An antenna arrangement has also been disclosed, for example, in DE 201 11 229 U1. This prior publication describes an antenna arrangement for motor vehicles, which has a chassis above which a printed circuit board is arranged, to be precise in order to accommodate circuit components. One or more vertically projecting antenna elements, at least some of which are flat, are provided vertically with respect to the printed circuit board, which is aligned essentially horizontally, to be precise for reception of different services, or in different frequency bands for the mobile radio range.

The overall antenna arrangement is covered by a shroud, which may have a shape similar to fins. Antennas such as these are normally fitted to the motor vehicle bodywork metal sheets, for example at the junction between the motor vehicle roof and the rear windshield.

Furthermore, antenna arrangements are also known in which the printed circuit board that has been mentioned, together with the electronic circuitry components, filter circuits, etc., is first of all provided constructed on a more or less horizontal chassis, and the antenna elements are once again positioned in the vertical direction, at right angles to this. These antenna elements may, for example, comprise not only metallically conductive, self-supporting antenna element devices but, for example, may likewise once again be formed from a printed circuit board element, that is to say in general from a dielectric material, on which metallized surfaces are formed in order to create the antenna elements.

* **Supplied data**
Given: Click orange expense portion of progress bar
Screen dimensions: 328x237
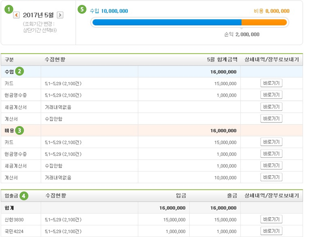Looking at the screenshot, I should coord(264,22).
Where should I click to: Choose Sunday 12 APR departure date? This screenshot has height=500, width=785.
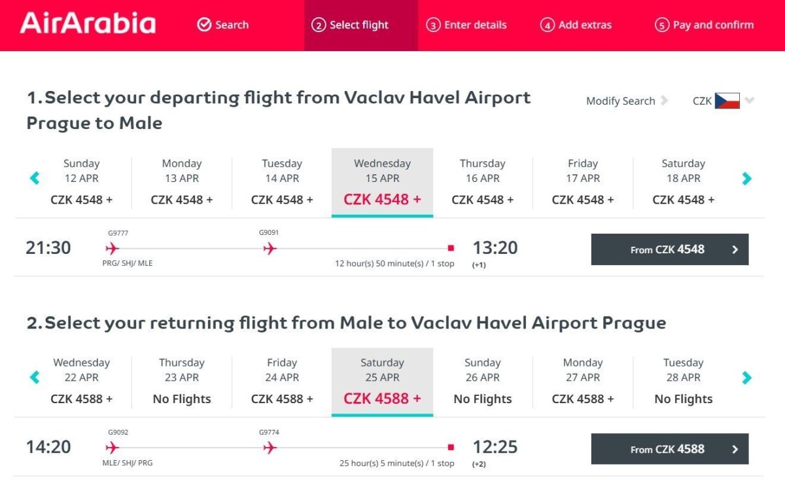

* **Set of tasks**
1. According to the text on vehicle antenna arrangements, what covers the overall antenna arrangement?
2. Reproduce the text on vehicle antenna arrangements word for word between "An antenna arrangement has" and "the rear windshield.", inclusive.

* **Worked solutions**
1. A shroud, which may have a shape similar to fins.

2.
An antenna arrangement has also been disclosed, for example, in DE 201 11 229 U1. This prior publication describes an antenna arrangement for motor vehicles, which has a chassis above which a printed circuit board is arranged, to be precise in order to accommodate circuit components. One or more vertically projecting antenna elements, at least some of which are flat, are provided vertically with respect to the printed circuit board, which is aligned essentially horizontally, to be precise for reception of different services, or in different frequency bands for the mobile radio range.

The overall antenna arrangement is covered by a shroud, which may have a shape similar to fins. Antennas such as these are normally fitted to the motor vehicle bodywork metal sheets, for example at the junction between the motor vehicle roof and the rear windshield.